Houston Methodist. Leading Medicine

Shoulder News

No Holes Barred with New Anchor for Shoulder Surgery

Rotator cuff (RC) tears are very common in adults of all ages. Many RC tears are repaired arthroscopically using suture anchors to reattach the tendon to the bone. These anchors can be made of many different materials such as metal, plastic, and bone.

In this study Dr. Bonutti used a new suture anchor he designed himself to repair 63 torn RCs. The new anchor is made of allograft material, which means it's made of bone taken from a donor. It is machine-shaped with a straight bottom and pointed top. The sharp tip makes it possible to insert into the shoulder bone without drilling a tiny hole first.
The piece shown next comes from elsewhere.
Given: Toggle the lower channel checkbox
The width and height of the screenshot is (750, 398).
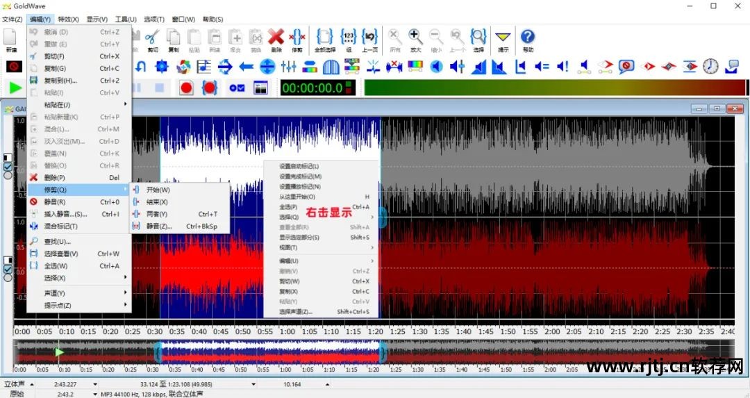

Once in place the anchors stayed in place. They seemed to become part of the host bone, but didn't replace it. Over time the anchor was no longer visible on X-ray. The researchers tested it on cadavers first before using it in live humans. In this way they could find out how much load the anchors could take before breaking.

The Food and Drug Administration approved the anchors. Using this type of suture eliminates the need to drill a hole in the shoulder bone first before reattaching the tendon. When the bone is too thick a small pilot hole can be made first using a surgical awl. The direct insertion method is safe and effective and saves time in the operating room.


Peter M. Bonutti, MD, and Matthew Cremens, MS: Use of Direct Introduction of Allograft Anchors for Rotator Cuff Repair. In The American Journal of Orthopedics. February 2005. Vol. 34. No. 2. Pp. 97-99.

04/22/2005

*Disclaimer:* The information contained herein is compiled from a variety of sources. It may not be complete or timely. It does not cover all diseases, physical conditions, ailments or treatments. The information should NOT be used in place of visit with your healthcare provider, nor should you disregard the advice of your health care provider because of any information you read in this topic.